++++ TEXT SEGMENT

Large tri-fold charts replicated each of the four continuums. Staff was asked to place a round sticker on each continuum where they thought SRLS services were currently, and then a star on where they would like for SRLS services to be in one to three years. The purpose of this activity was to reveal how consistent staff perception is of the SRLS service levels and how willing and eager the staff is to change.


The first continuum, Totally Physical to Totally Virtual, illustrates library services focused totally in a brick and mortar building (such as the Law Library) moving to services focused totally online (such as the Digital Library of America). Staff response to this continuum indicates a belief that SRLS currently depends on the local facilities to deliver services, but staff envisions moving to a stronger online presence in the future.


 

 



The second continuum, Individual Focus to Community Focus, illustrates library services focused primarily on individuals, such as one-on-one reference help, moving to services focused on community benefits, such as classes, programs, and gathering places either physical or virtual. Staff response to this continuum indicates a belief that SRLS currently handles interactions one-on-one, but staff envisions moving to a stronger community gathering space approach.

++++++++
++++ PROVIDED MATERIAL

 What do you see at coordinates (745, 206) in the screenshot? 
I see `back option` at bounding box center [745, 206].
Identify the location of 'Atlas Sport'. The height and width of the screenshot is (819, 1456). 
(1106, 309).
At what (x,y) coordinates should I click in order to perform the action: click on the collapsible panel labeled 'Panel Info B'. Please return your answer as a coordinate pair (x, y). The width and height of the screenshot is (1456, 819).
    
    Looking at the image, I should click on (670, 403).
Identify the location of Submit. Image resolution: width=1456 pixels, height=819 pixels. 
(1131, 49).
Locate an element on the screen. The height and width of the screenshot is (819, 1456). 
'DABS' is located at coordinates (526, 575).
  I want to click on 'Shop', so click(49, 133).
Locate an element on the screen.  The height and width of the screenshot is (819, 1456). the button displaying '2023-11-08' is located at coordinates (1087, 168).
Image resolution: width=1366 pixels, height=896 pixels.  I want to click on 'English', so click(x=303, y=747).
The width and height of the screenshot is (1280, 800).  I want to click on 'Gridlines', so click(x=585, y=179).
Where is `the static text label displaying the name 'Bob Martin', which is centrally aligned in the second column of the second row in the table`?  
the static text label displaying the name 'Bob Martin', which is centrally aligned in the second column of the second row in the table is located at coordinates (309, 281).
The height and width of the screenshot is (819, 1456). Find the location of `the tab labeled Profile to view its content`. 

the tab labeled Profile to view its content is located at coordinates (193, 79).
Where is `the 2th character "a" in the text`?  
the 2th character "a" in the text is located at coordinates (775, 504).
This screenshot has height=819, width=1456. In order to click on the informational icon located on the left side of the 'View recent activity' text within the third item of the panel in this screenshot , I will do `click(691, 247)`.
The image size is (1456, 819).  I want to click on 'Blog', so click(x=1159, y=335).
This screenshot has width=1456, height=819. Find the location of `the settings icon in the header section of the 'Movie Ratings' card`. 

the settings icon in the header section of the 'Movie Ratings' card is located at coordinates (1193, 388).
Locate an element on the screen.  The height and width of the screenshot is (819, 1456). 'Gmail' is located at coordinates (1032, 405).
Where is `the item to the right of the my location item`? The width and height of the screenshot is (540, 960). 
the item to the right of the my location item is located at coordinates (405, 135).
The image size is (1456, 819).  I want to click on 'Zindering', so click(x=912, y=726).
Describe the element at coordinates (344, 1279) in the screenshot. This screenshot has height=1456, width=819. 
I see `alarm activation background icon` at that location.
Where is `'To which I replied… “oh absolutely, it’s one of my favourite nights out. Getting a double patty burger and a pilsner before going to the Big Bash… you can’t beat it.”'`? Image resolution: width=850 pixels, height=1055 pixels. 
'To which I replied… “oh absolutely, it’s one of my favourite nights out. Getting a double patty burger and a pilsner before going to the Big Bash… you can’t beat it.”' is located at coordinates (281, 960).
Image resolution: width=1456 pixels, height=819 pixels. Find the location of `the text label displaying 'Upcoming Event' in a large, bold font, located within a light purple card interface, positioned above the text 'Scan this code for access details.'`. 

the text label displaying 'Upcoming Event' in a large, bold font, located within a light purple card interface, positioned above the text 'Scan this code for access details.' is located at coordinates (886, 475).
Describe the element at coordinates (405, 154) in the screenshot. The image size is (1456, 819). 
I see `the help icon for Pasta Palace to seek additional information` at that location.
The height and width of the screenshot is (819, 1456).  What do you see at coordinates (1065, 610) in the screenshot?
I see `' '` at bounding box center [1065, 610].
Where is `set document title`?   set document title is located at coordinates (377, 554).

++++++++

Revise the library services text so that "Digital Library of America" becomes "Internet Archive", beginning at the words "The first continuum, Totally" and stopping after "in the future.".

The first continuum, Totally Physical to Totally Virtual, illustrates library services focused totally in a brick and mortar building (such as the Law Library) moving to services focused totally online (such as the Internet Archive). Staff response to this continuum indicates a belief that SRLS currently depends on the local facilities to deliver services, but staff envisions moving to a stronger online presence in the future.